* **Exercise aim**
The answer must be an exact copy of the entries that follow, with all images removed.

* **Task data**

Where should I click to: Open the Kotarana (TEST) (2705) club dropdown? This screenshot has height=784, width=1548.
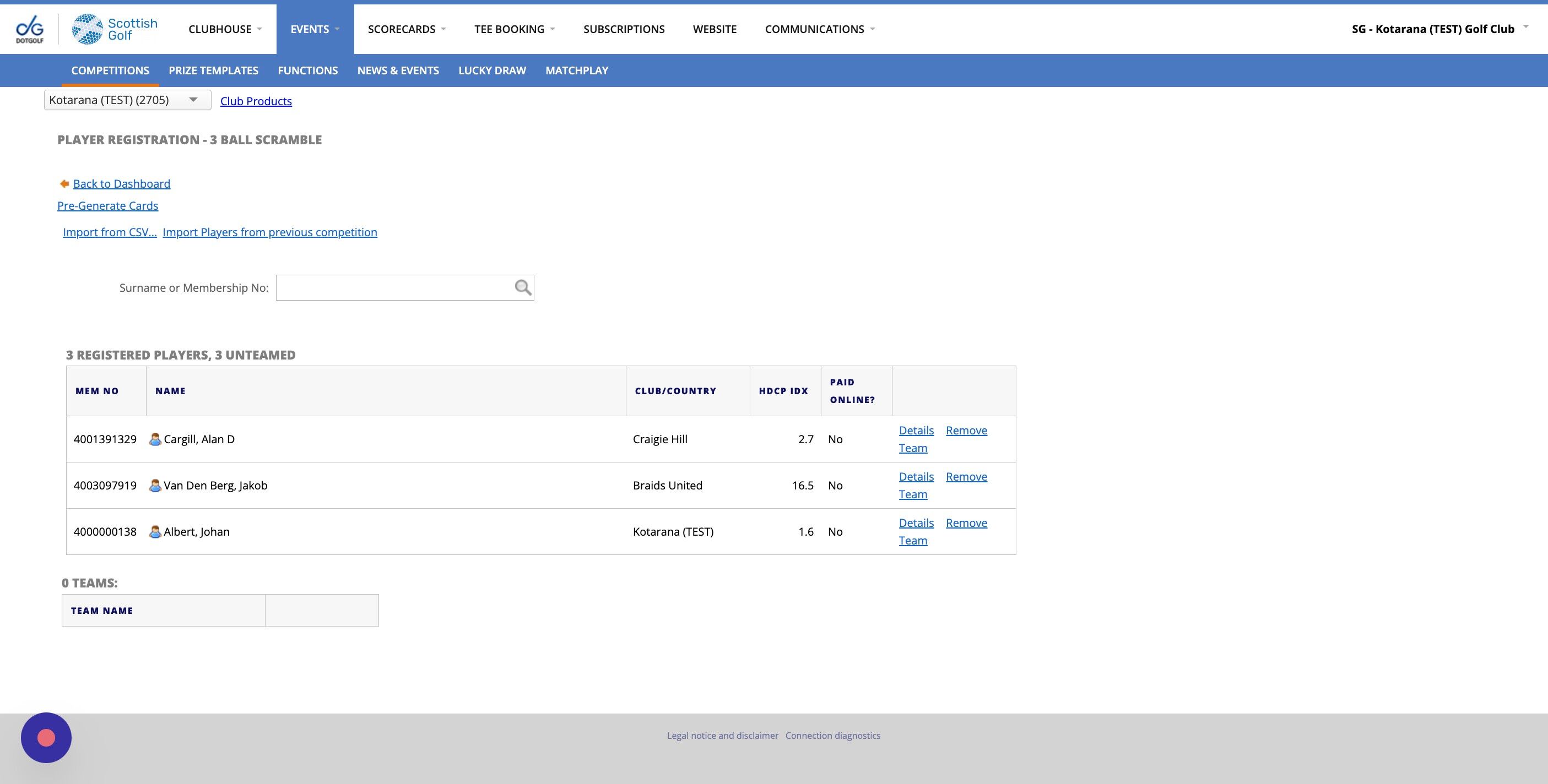pyautogui.click(x=127, y=100)
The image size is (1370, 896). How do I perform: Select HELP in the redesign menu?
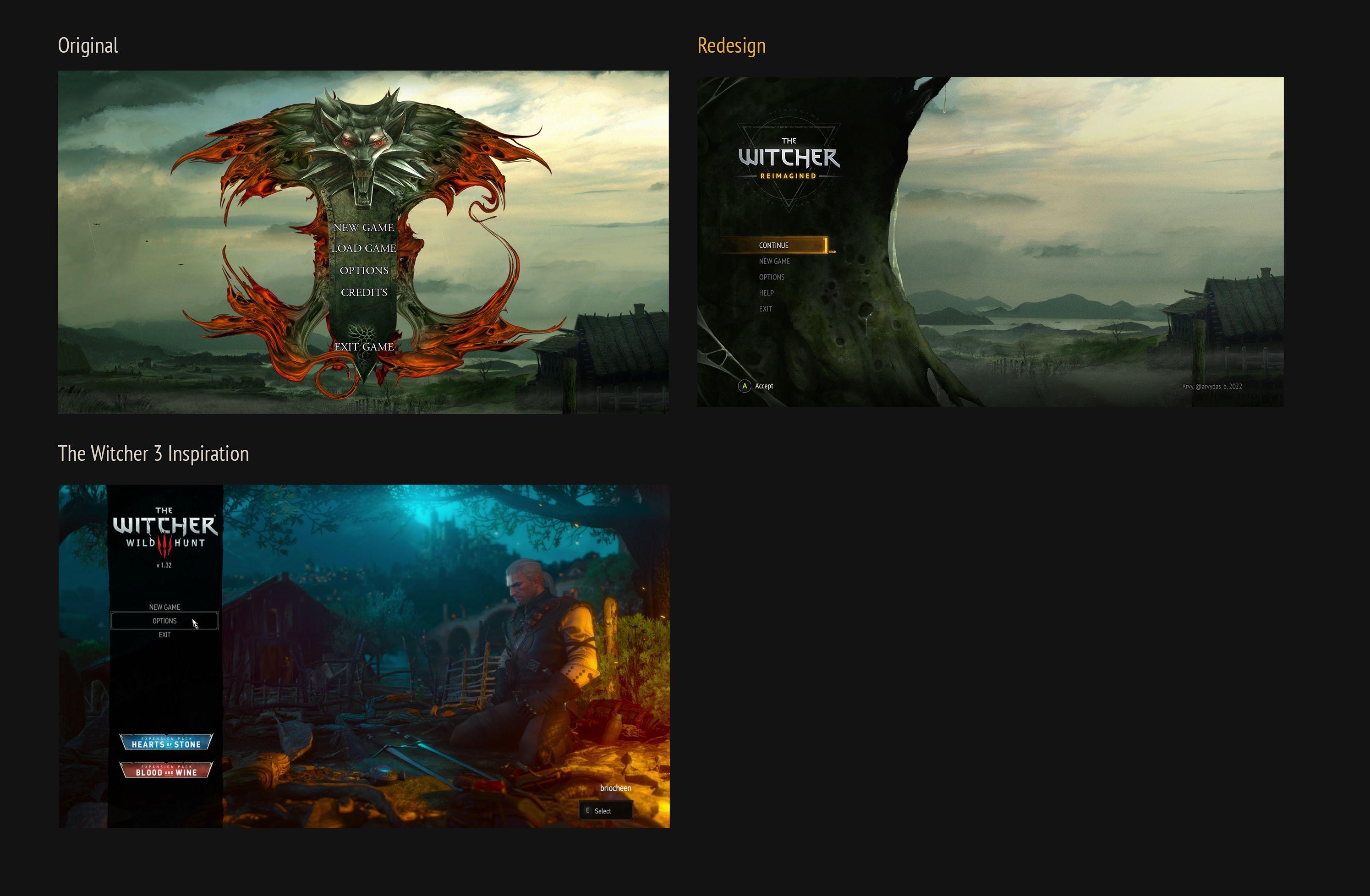point(766,293)
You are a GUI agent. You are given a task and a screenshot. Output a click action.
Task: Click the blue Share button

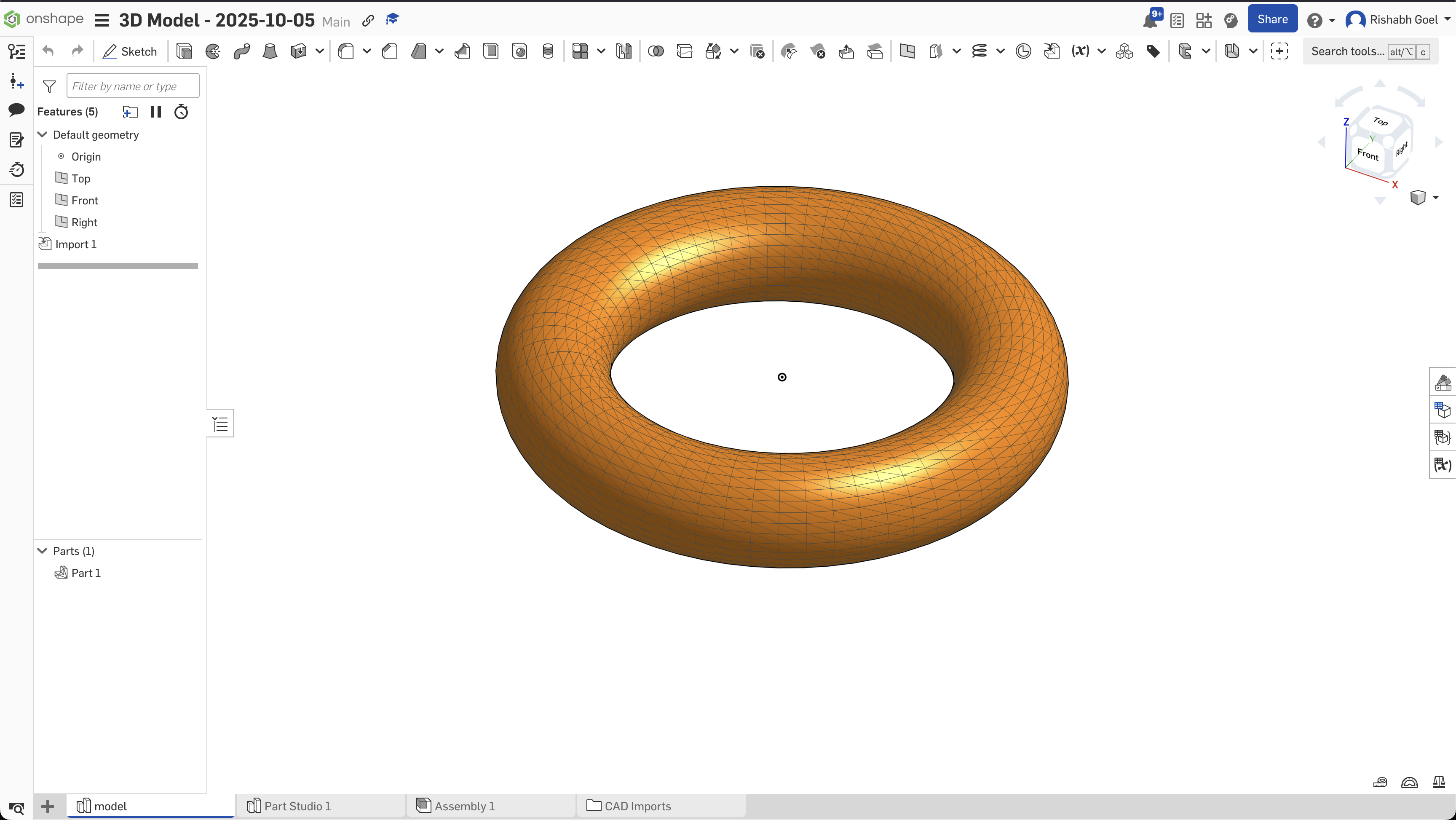pos(1272,20)
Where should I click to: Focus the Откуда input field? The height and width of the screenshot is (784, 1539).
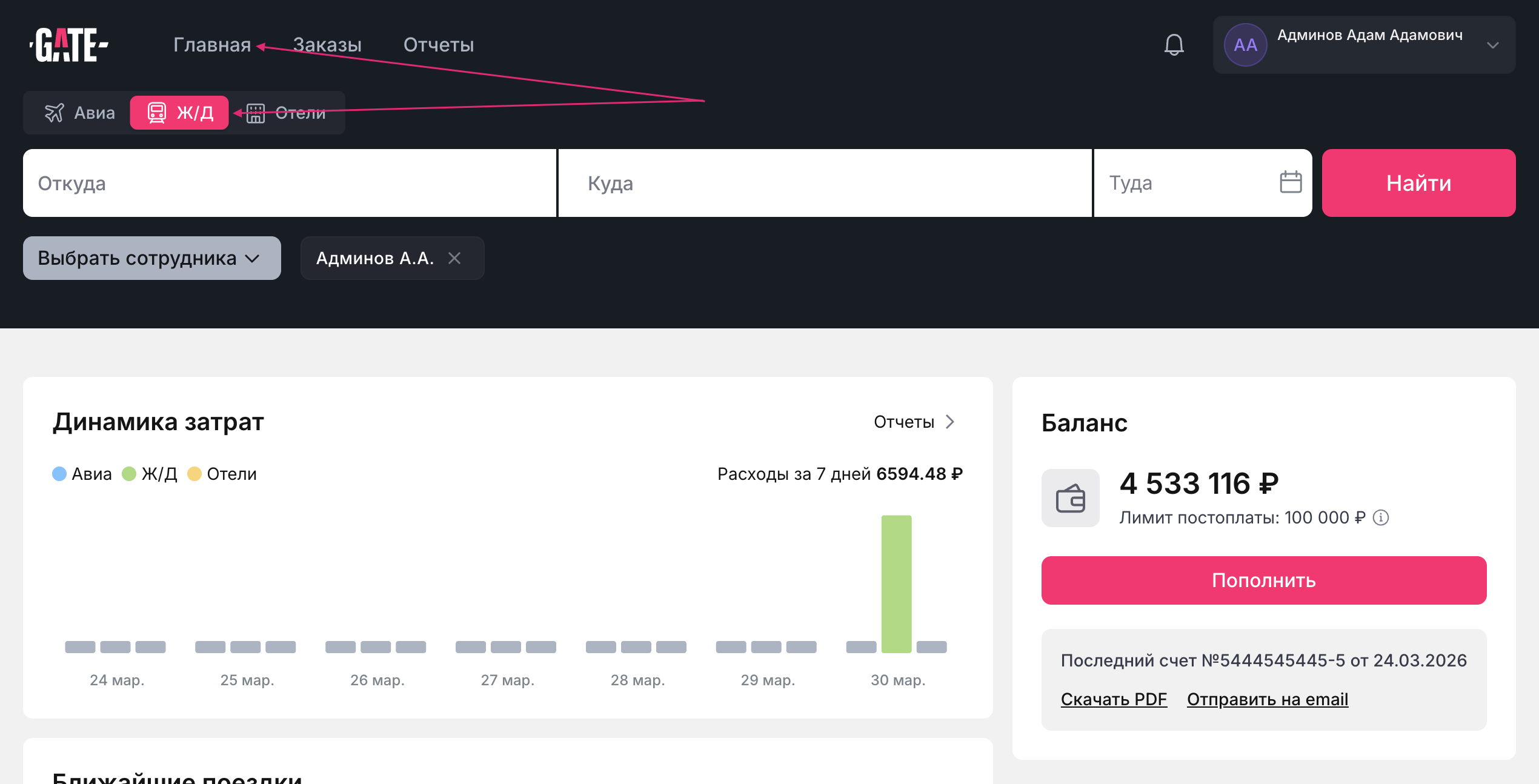click(289, 183)
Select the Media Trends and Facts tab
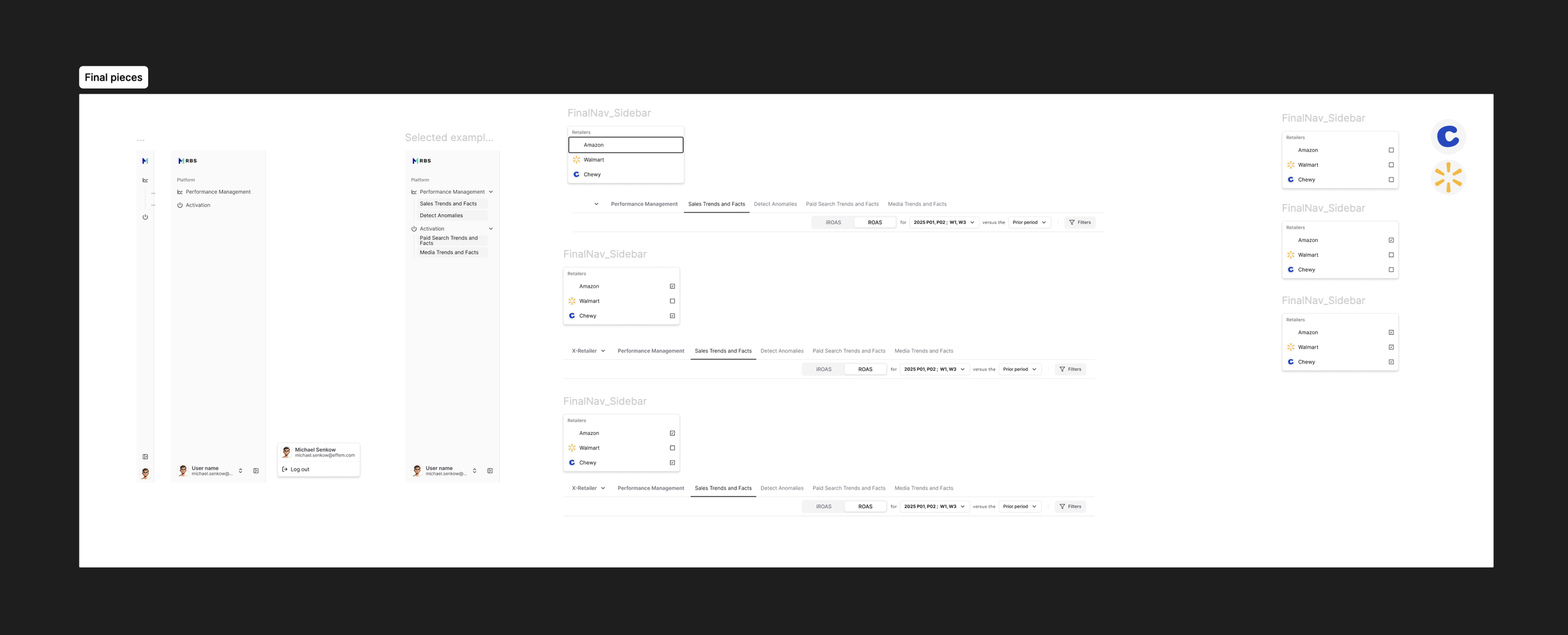 point(917,204)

* **Expected answer**
Where should I click to: Open the Kotarana (TEST) (2705) club dropdown? This screenshot has height=784, width=1548.
pyautogui.click(x=127, y=100)
The image size is (1370, 896). How do I perform: Select HELP in the redesign menu?
point(766,293)
You are a GUI agent. You are given a task and a screenshot. Output a click action.
Task: Click the blue Share button

pos(1272,20)
Where should I click to: Focus the Откуда input field? The height and width of the screenshot is (784, 1539).
click(289, 183)
Select the Media Trends and Facts tab
 point(917,204)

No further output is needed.